Q: Can you share any valuable lessons about recruiting and scaling a world-class team?

A: We’ve doubled down on putting our ambitious mission to build an ecosystem of privacy-first software in all parts of our recruiting process. The more daring the mission, the more we’ve found world-class team members to join us.

Q: What are your go-to tools for productivity?

A: Going for walks is focusing. It’s been easy to focus on work and spend hours on Zoom this year.

Q: How has Covid-19 affected your company?

A: The shift to remote work accelerated by the pandemic has made our product even more essential. Distributed teams constantly share and collaborate on sensitive information, and the most critical conversations in companies, governments, and families have migrated to secure channels. Skiff’s official start date was April 1st 2020 — only a short time into COVID pandemic — so our team knows no other reality.

Q: How are you supporting company culture and employee engagement through the pandemic/remote working?

A: We’ve started virtual game nights, team lunches, “open Zoom” calls, and random 1–1 coffee chats over Slack. Doing some in-person dinners and other events in the Bay has also been great.

Q: Is there a social cause or organization that you’re particularly passionate about?

A: I love teaching computer science and have spent time doing so all around the world. Before starting Skiff, I also spent time working for the Princeton Gerrymandering Project — to ensure our country’s elections remain free and fair.

Q: How do you think about integrating philanthropy into your company’s culture?

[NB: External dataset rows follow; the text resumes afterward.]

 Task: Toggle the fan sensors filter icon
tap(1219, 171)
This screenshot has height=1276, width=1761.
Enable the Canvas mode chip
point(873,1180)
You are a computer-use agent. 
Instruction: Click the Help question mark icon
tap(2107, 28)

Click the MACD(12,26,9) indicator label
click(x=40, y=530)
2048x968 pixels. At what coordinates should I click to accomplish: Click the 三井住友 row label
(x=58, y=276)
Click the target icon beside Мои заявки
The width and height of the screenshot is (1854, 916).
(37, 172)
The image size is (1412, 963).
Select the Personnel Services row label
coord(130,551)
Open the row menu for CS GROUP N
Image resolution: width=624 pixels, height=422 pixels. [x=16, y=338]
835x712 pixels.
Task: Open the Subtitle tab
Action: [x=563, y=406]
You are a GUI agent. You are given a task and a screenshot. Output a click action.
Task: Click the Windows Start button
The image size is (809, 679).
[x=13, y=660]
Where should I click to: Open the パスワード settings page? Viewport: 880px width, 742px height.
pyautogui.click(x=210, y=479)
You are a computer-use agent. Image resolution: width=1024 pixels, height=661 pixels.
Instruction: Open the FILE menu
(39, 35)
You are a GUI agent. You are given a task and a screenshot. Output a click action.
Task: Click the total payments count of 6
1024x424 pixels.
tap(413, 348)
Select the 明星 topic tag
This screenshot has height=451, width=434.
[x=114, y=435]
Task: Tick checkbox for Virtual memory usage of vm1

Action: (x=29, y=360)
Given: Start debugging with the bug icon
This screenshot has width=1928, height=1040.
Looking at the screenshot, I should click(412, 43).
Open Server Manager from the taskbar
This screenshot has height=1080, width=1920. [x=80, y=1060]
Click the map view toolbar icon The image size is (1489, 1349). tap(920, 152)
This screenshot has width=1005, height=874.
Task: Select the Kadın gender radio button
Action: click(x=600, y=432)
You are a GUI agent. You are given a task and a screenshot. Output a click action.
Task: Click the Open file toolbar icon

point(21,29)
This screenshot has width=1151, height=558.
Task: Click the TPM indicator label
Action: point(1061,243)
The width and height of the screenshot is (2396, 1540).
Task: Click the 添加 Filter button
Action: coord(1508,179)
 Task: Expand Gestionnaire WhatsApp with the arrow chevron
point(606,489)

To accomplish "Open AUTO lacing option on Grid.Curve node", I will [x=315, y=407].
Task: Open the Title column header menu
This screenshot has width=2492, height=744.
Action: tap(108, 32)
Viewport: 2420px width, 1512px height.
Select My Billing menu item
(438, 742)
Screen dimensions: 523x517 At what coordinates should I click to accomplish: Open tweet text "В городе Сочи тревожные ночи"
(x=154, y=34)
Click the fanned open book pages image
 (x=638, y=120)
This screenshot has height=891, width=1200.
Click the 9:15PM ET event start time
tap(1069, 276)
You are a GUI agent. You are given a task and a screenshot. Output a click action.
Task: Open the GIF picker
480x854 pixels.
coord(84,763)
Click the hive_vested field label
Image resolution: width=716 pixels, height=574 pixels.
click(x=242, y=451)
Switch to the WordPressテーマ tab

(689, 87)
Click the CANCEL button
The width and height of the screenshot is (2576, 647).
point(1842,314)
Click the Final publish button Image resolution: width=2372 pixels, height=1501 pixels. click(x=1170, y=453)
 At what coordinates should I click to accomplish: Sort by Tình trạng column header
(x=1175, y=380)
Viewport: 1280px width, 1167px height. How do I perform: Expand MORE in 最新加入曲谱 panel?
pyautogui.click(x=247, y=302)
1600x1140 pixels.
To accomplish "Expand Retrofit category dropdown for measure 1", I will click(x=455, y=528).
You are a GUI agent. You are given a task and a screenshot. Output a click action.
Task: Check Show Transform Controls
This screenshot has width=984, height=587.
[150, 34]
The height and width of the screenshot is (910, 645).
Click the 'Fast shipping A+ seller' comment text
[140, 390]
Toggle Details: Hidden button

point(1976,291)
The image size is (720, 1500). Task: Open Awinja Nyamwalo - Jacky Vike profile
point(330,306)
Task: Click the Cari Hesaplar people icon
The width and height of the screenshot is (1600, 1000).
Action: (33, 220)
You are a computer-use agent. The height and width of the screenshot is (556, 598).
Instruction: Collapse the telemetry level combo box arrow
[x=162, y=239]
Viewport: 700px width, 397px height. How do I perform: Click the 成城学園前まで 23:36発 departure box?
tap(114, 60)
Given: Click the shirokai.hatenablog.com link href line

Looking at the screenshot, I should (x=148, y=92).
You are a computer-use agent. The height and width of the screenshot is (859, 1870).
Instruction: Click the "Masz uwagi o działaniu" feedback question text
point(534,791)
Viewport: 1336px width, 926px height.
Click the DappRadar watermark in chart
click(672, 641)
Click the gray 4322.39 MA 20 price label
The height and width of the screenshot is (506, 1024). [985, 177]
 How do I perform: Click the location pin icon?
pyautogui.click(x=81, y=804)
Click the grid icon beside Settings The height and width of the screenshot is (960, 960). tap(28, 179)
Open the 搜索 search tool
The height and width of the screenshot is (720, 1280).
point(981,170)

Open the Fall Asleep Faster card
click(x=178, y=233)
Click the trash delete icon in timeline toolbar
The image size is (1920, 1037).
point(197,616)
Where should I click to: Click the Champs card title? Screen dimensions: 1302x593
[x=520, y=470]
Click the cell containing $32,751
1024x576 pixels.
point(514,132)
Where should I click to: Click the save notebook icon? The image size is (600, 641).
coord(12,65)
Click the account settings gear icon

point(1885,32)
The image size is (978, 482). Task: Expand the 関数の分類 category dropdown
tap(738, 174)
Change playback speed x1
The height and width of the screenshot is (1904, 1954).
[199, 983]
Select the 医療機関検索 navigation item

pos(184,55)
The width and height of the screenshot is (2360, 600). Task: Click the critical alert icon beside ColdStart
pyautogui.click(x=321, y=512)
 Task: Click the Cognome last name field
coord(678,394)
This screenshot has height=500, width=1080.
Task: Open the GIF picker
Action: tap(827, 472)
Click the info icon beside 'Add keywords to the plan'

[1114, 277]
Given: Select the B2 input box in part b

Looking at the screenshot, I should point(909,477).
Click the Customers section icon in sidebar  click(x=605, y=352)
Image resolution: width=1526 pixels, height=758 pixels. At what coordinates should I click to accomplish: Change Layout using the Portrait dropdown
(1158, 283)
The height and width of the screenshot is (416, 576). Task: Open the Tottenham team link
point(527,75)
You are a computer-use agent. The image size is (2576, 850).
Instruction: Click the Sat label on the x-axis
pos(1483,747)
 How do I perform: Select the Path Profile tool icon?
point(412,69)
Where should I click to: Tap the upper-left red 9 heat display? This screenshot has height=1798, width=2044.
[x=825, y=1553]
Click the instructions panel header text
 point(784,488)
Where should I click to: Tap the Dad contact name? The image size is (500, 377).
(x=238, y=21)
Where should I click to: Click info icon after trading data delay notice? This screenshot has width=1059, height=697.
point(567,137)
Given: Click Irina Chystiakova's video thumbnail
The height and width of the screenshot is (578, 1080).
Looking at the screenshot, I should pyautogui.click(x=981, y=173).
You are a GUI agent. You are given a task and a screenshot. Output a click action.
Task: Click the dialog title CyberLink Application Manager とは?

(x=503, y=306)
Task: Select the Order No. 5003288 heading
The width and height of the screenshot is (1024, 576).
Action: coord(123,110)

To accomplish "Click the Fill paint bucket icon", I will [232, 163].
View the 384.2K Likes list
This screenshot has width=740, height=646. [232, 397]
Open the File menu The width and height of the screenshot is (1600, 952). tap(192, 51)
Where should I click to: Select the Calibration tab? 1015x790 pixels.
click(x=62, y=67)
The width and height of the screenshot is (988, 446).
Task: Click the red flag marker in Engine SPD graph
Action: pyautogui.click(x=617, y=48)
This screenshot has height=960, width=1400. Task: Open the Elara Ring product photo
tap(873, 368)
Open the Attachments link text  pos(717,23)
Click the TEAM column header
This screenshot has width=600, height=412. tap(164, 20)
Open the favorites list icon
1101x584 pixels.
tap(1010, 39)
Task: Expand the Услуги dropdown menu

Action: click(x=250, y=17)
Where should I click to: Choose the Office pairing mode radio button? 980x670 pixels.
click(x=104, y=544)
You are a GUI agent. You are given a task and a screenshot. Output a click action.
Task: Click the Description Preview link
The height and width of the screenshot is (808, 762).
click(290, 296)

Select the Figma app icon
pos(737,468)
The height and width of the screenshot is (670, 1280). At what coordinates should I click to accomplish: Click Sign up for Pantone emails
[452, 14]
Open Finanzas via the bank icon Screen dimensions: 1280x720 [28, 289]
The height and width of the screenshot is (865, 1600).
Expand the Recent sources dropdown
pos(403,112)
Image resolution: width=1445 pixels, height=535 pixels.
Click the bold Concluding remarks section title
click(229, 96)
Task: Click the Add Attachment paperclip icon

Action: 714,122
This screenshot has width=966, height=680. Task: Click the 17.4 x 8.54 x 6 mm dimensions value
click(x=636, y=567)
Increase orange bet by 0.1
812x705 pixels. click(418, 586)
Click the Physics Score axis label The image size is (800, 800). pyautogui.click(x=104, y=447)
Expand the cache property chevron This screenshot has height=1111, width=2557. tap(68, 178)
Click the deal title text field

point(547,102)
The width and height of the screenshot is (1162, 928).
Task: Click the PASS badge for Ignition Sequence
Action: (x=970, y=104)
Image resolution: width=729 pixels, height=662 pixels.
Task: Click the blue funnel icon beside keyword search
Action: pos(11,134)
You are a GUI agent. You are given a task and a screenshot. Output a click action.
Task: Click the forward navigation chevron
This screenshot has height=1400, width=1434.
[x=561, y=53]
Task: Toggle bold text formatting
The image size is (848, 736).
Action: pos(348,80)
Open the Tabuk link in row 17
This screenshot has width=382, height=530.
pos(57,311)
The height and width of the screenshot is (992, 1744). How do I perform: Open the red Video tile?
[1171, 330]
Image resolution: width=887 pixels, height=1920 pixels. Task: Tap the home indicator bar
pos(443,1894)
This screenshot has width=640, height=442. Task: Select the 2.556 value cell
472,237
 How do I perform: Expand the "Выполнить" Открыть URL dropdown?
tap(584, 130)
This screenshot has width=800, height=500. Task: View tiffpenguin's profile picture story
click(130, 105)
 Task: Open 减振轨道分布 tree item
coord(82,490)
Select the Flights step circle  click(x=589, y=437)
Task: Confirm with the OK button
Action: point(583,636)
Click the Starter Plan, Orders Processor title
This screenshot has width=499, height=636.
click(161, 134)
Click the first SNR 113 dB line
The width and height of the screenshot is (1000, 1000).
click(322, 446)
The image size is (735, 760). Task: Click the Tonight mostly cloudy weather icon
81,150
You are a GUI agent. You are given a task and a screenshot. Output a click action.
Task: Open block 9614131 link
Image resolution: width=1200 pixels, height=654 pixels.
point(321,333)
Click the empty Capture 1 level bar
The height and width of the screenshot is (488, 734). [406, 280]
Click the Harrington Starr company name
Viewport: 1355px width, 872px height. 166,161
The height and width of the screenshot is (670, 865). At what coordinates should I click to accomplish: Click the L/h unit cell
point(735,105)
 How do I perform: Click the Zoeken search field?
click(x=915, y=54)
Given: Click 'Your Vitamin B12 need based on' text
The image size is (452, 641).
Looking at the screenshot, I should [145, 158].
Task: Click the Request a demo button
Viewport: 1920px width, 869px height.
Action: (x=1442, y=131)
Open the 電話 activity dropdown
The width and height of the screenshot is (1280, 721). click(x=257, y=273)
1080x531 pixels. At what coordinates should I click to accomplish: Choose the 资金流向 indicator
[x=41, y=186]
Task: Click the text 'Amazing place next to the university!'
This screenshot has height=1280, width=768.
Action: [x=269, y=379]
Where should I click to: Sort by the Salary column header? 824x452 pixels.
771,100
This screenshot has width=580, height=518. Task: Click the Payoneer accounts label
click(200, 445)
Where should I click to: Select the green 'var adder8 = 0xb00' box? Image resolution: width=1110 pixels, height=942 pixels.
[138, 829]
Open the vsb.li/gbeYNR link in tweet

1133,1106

A: Service and empathetic understanding of our mission and users is the foundation of Skiff’s culture. Months of traveling in Asia, Eastern Europe, and other parts of the world revealed a need for Skiff’s product — and families of many Skiff team members (including Jason) made it to the United States as refugees via secure communication channels. We all have personal connections and existential beliefs in the lives our product protects and improves, which has led to deep relationships with our users and opening Skiff up to broader access.

Inspiration

Q: What are you reading, listening to, or watching for inspiration right now?

A: I like listening to Two Friends mixes, watching For All Mankind, and reading books about history — most recently The Anarchy (William Dalrymple) and The Splendid and the Vile (Erik Larson).

Q: As we move toward some return to normalcy following an unprecedented year, what are you looking forward to doing or seeing the most?

A: I’m looking forward to going to baseball games and Bay to Breakers.